*TAREFA A:*
Reproduza, do excerto sobre a chegada dos americanos, tudo o que vai desde "Segundo palavras de" até "Agosto de 1944.".
*TAREFA B:*
No excerto sobre a chegada dos americanos, em que data Brito e Cunha diz ter chegado com os americanos a Vila do Porto?

*EXCERTO DO TEXTO:*
★ ★ ★ ★ ★

Apesar de alguns desentendimentos a chegada
dos americanos trouxe importantes desenvolvimentos à
ilha.
Segundo palavras de Brito e Cunha então
trabalhador da Pan American Airways e tradutor «chegamos
com os Americanos a Vila do Porto no dia 6 de Agosto de 1944.
«Desembarcamos na baia onde existia um pequeno molhe com
um guindaste manual. Via-se uma estrada que subia pela falésia
culminando num miradouro. Reparamos então que do molhe
até ao miradouro estava ocupado por uma multidão
que assistia à chegada. Enquanto se iniciava o desembarque
do material carregado na Terceira a noite começou a cair.
Foi instalado então um grupo eléctrico e algumas
lâmpadas para iluminar o molhe. No momento em que se ligou
a electricidade ouviu-se um clamor de alegria de todo o povo
pois na ilha não havia electricidade».

★ ★ ★ ★ ★

*DADOS FORNECIDOS:*
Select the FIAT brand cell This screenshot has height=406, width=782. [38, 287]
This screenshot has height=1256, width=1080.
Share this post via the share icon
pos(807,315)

★ ★ ★ ★ ★

*RESPOSTA A:*
Segundo palavras de Brito e Cunha então
trabalhador da Pan American Airways e tradutor «chegamos
com os Americanos a Vila do Porto no dia 6 de Agosto de 1944.

*RESPOSTA B:*
No dia 6 de Agosto de 1944.